• **GOAL**:
Pull out each line of the records that contains the string "agent". Treat uppercase and lowercase as different.

• **ENTRIES PROVIDED**:
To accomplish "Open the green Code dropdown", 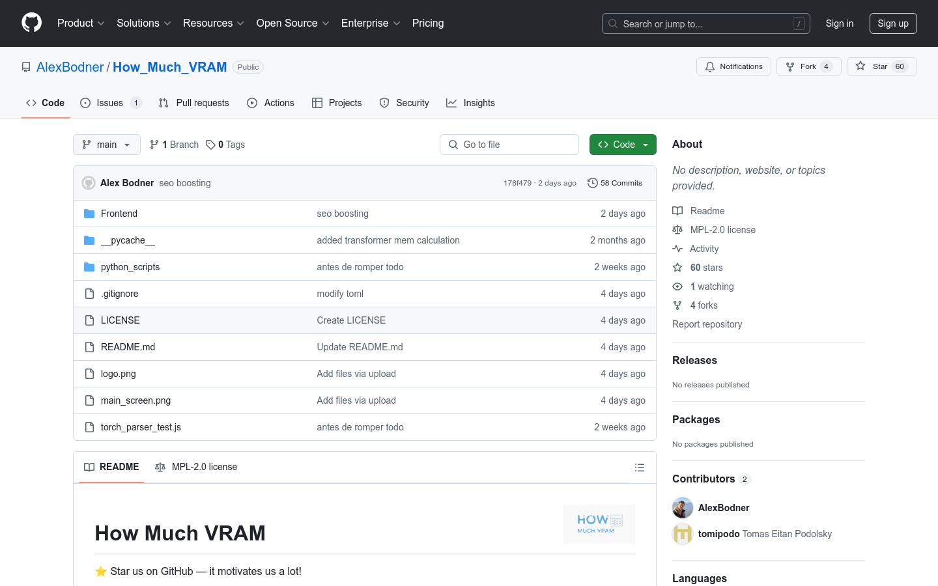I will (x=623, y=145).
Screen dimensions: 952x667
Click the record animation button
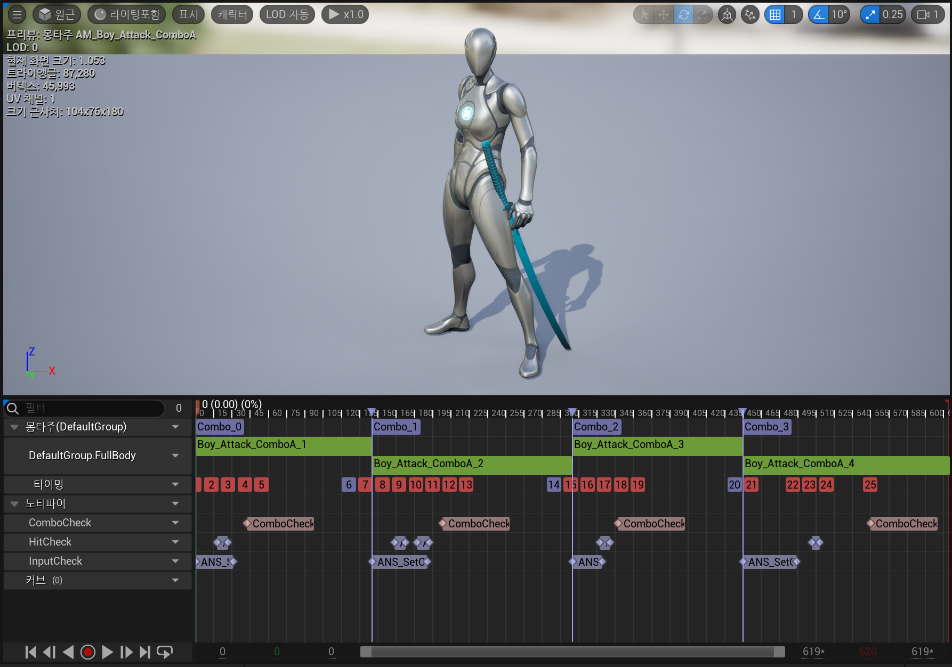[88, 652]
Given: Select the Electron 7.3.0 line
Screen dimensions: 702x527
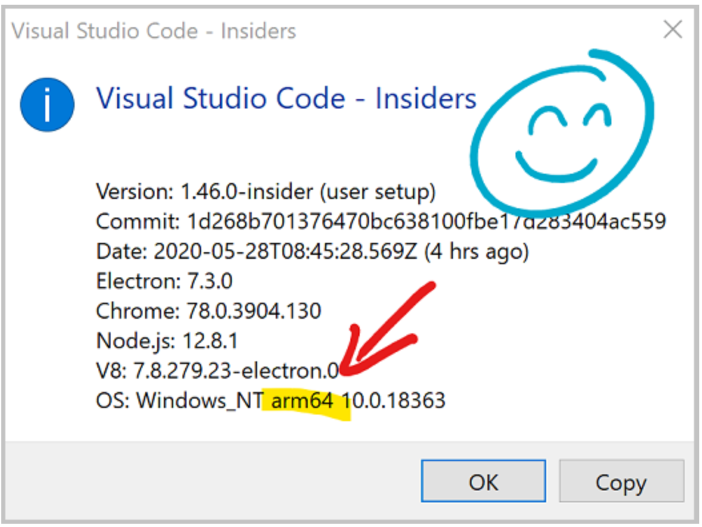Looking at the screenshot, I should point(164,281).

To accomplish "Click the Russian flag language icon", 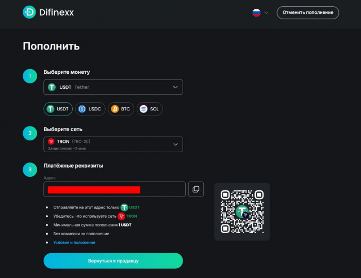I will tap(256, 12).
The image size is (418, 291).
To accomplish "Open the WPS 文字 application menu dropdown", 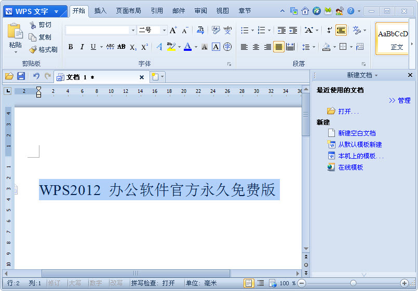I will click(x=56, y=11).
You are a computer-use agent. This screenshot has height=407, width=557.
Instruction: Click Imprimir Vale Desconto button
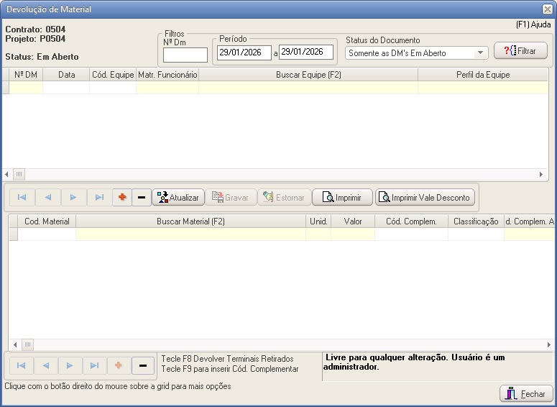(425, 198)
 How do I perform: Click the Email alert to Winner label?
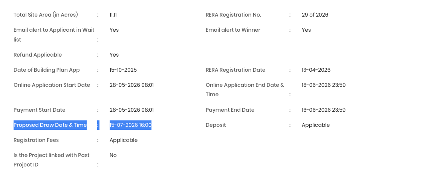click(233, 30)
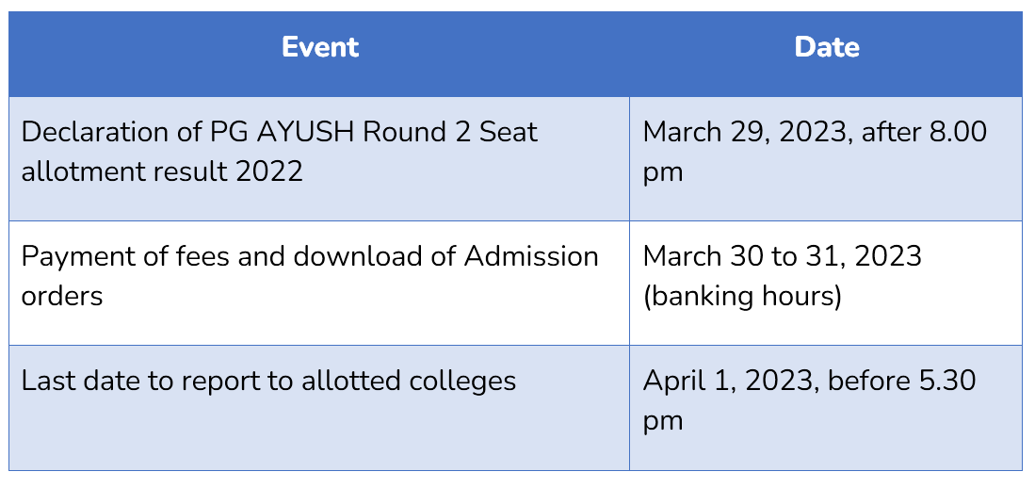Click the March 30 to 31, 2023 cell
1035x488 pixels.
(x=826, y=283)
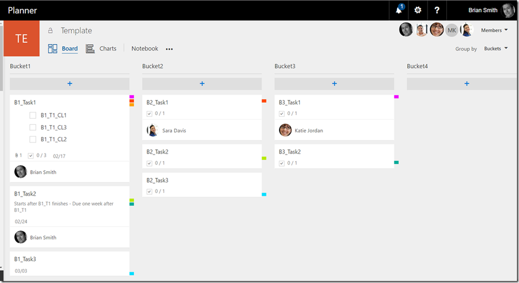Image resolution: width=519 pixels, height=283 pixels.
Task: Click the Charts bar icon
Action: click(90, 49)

* * *

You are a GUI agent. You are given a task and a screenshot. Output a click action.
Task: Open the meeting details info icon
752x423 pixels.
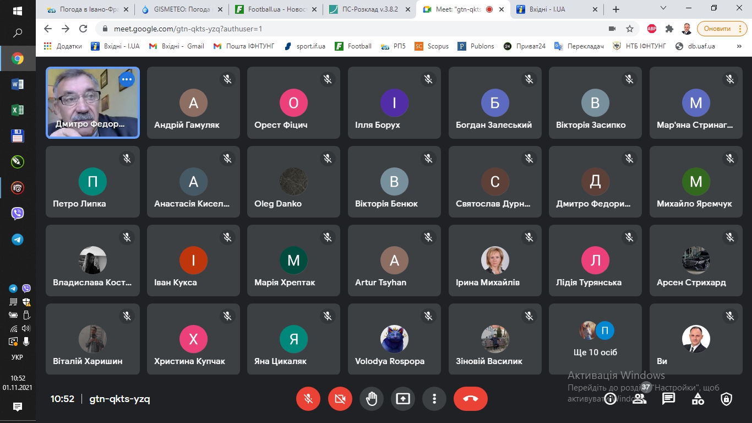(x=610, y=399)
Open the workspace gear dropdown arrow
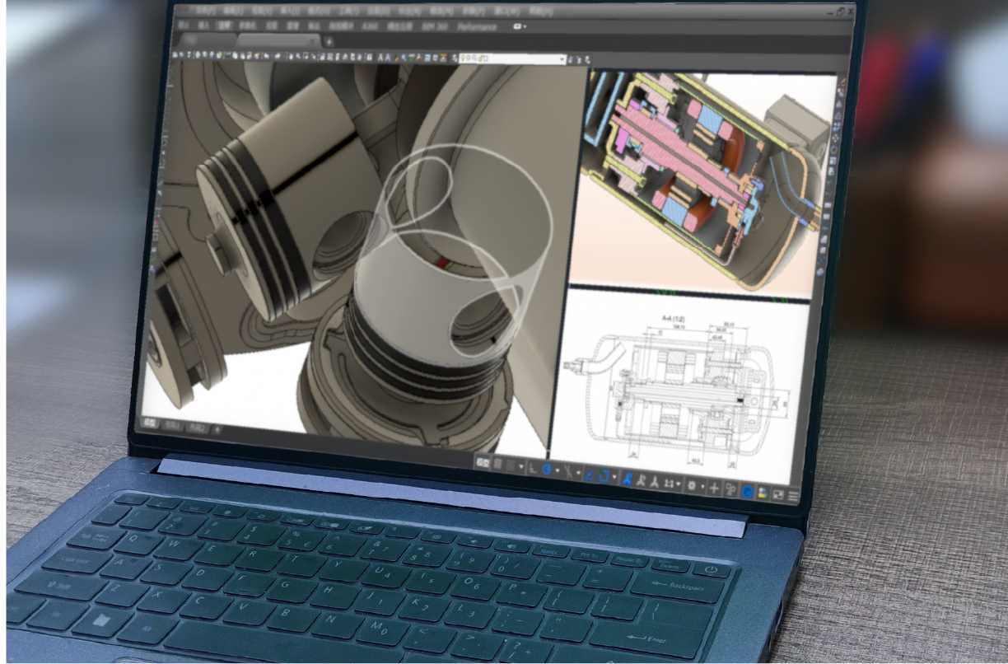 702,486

==

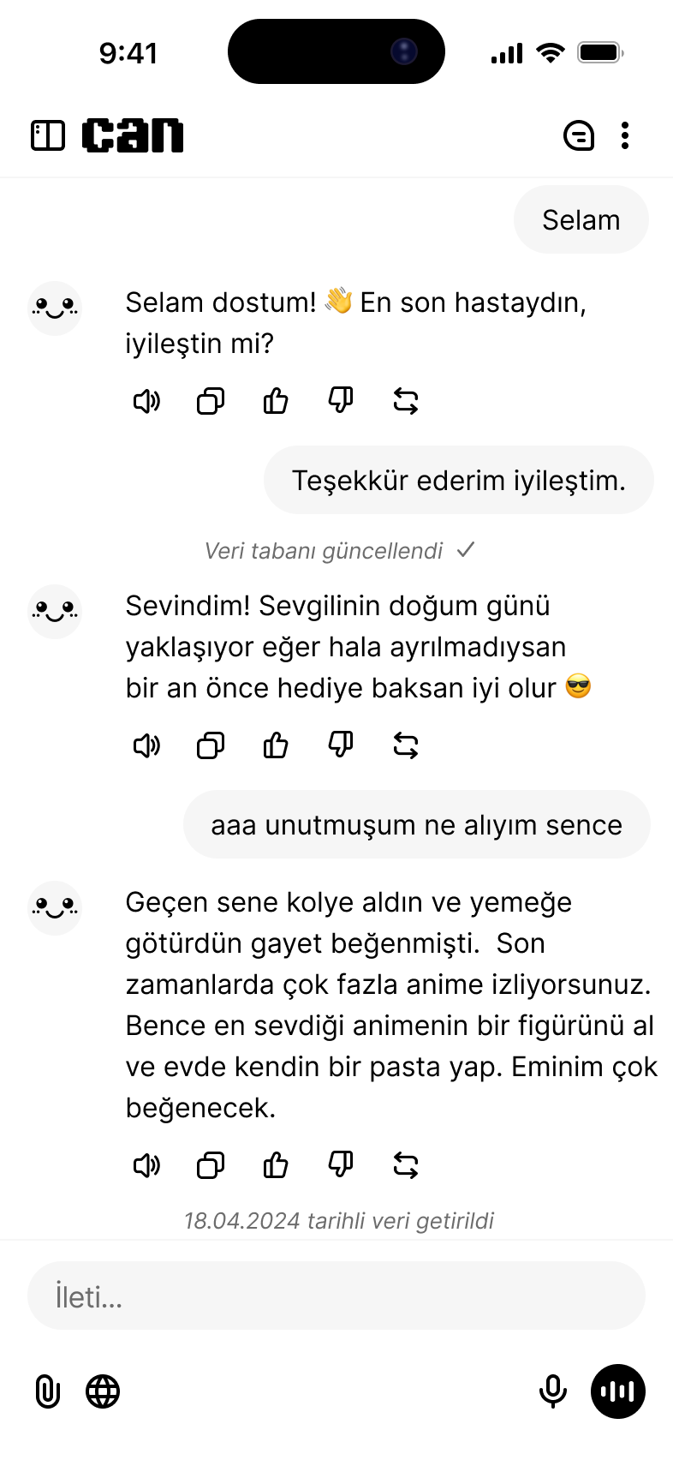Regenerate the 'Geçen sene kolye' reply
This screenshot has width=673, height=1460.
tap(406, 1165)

• **RESULT OF THE EXERCISE**:
You are a computer-use agent. This screenshot has height=407, width=557.
You are a GUI agent. You are given a task and a screenshot. Output a click action.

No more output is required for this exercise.